**** DATA ENTRIES ****
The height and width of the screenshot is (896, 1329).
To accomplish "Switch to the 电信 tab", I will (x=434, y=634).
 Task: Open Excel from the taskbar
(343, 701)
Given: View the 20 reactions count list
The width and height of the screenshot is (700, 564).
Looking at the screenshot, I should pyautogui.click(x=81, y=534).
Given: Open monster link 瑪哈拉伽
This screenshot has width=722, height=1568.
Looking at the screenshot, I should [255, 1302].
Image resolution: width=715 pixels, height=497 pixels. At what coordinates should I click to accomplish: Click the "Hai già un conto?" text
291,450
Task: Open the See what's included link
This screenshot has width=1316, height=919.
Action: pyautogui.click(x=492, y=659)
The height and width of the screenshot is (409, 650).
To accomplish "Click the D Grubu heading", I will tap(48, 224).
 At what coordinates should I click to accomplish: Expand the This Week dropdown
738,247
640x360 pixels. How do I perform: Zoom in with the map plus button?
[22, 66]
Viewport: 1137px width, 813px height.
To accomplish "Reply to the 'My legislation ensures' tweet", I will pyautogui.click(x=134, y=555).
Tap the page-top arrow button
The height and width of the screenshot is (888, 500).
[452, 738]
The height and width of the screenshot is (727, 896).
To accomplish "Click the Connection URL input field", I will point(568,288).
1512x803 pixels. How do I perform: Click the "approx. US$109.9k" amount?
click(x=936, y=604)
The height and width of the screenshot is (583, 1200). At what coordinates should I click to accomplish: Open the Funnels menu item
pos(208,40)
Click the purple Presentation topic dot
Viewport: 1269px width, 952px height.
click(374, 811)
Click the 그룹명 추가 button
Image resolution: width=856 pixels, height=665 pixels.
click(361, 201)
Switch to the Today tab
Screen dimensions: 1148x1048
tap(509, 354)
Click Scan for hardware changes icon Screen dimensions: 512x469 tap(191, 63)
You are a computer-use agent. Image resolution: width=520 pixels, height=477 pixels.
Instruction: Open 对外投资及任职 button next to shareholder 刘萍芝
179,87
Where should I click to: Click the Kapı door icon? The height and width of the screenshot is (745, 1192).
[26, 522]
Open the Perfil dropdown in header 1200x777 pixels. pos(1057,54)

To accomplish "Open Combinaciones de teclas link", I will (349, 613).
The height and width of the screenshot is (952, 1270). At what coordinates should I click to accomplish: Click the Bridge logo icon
****
SHORT PROBLEM:
Copy the lines of the listing above verbatim, from its first line through the line containing "click(x=936, y=604)", with both of those lines included.

OUTPUT FOR THIS EXERCISE:
The height and width of the screenshot is (896, 1329).
To accomplish "Switch to the 电信 tab", I will (x=434, y=634).
 Task: Open Excel from the taskbar
(343, 701)
Given: View the 20 reactions count list
The width and height of the screenshot is (700, 564).
Looking at the screenshot, I should pyautogui.click(x=81, y=534).
Given: Open monster link 瑪哈拉伽
This screenshot has width=722, height=1568.
Looking at the screenshot, I should [255, 1302].
Image resolution: width=715 pixels, height=497 pixels. At what coordinates should I click to accomplish: Click the "Hai già un conto?" text
291,450
Task: Open the See what's included link
This screenshot has width=1316, height=919.
Action: pyautogui.click(x=492, y=659)
The height and width of the screenshot is (409, 650).
To accomplish "Click the D Grubu heading", I will tap(48, 224).
 At what coordinates should I click to accomplish: Expand the This Week dropdown
738,247
640x360 pixels. How do I perform: Zoom in with the map plus button?
[22, 66]
Viewport: 1137px width, 813px height.
To accomplish "Reply to the 'My legislation ensures' tweet", I will pyautogui.click(x=134, y=555).
Tap the page-top arrow button
The height and width of the screenshot is (888, 500).
[452, 738]
The height and width of the screenshot is (727, 896).
To accomplish "Click the Connection URL input field", I will point(568,288).
1512x803 pixels. How do I perform: Click the "approx. US$109.9k" amount?
click(x=936, y=604)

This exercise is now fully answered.